Perhaps not coincidentally, the US military announced last Monday, December 2, that it was no longer releasing figures to journalists of those refusing food — a process tracked diligently throughout the year by the Miami Herald. At the time, there were 15 men on hunger strike, all of whom were being force-fed.

The Observer responded to the news that the number of hunger strikers would no longer be made public by opining — accurately, I believe — that “the US authorities, stung by adverse global publicity from the hunger strike during the summer, appear to be introducing policies designed to bury the news about the latest protest.”

Shaker also indicated that the US authorities were trying to hide the renewed hunger strike. He told Clive Stafford Smith, “Nobody has come to talk to me, nobody is asking what I am doing, there have been no visits from the BHU [Behavioural Health Unit]. Normally they come, so they are trying to keep this under wraps and pretend nothing is happening this time.”

As the Observer described it, however, Shaker is in such poor health that he “does not have the strength to endure a prolonged hunger strike.” Two of his legal teams — at Reprieve and City University of New York School of Law — recently submitted a motion calling for him to be allowed an independent medical evaluation because of his health problems (also see declarations by Clive Stafford Smith, and by Ramzi Kassem of CUNY), and these were evidently taken seriously enough by the authorities that an independent medical assessment was allowed.

As the Observer explained, the assessment revealed that Shaker’s many ailments include “rotting teeth, poor eyesight, tinnitus, arthritis, swelling in his leg, kidney pains, heart problems, ringworm, irritable bowel syndrome and an enlarged prostate, although no tests have been undertaken to ascertain whether it is cancerous.” That list alone makes me feel ill, and angry, and ashamed that Shaker is still held.

Shaker said, “I haven’t seen a doctor for almost two years and they refuse to give me proper vitamins and supplements to help me with my health.”

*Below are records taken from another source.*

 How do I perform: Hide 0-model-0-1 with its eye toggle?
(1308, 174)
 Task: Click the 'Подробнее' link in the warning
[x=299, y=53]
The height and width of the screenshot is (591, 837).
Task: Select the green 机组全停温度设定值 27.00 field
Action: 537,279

He also explained how he expected to be force-fed soon. “According to their rules,” he said, “they should start to force-feed me at 154 [pounds]. That will mean being strapped into the chair twice a day, then the 110cm tube up my nose, the liquid forced into me, and the tube hauled back out. I’ve been through it before. It’s horrid … If I have to, I will try to endure. But they are ignoring me. If it’s anything like before, they might make me go down to 130 [pounds]. I won’t pretend I am not afraid of what might happen then. I might lose my heart, or my kidney. I don’t want to go as a vegetable, or even in a coffin.”

Clive Stafford Smith also revealed that William Hague had written to Shaker, “promising,” as the Observer put it, that “he is doing all he can to bring him home.” This is a familiar line, although Clive Stafford Smith didn’t doubt William Hague’s sincerity. He told the Observer, “Shaker was absolutely thrilled with the letter from Hague, it shows how a certain amount of personal commitment by someone in power can help someone who has been downtrodden in such a ghastly way. It reflects very strongly that the government is working hard for Shaker, but underlines that some elements are not playing it straight. If there were no opposition to his release, he’d come home tomorrow.”

That opposition, as Clive Stafford Smith also made clear, appears to be the British security services. As the Observer described it, Reprieve believes they are “the stumbling block to [Shaker’s] release,” with both MI5 and MI6 accused of making “defamatory statements” that have contributed to his long imprisonment without charge or trial — nearly seven years since he was first cleared for release under President Bush — and his torture, which was accepted by a judge in 2009, and led, earlier this year, to a three-day visit to Guantánamo by Metropolitan Police officers, who interviewed him about British complicity in his torture.

As we approach the 12th anniversary of the opening of Guantánamo (on January 11, 2014), and the 12th anniversary of Shaker’s arrival at  Guantánamo (on February 14), it is clear that sustained pressure on the British government is still needed, that pressure on President Obama is also needed (as Congress finally moves towards helping him to resume releasing prisoners), and that here in the UK we also need to find new and creative ways of highlighting the hypocrisy of the security services.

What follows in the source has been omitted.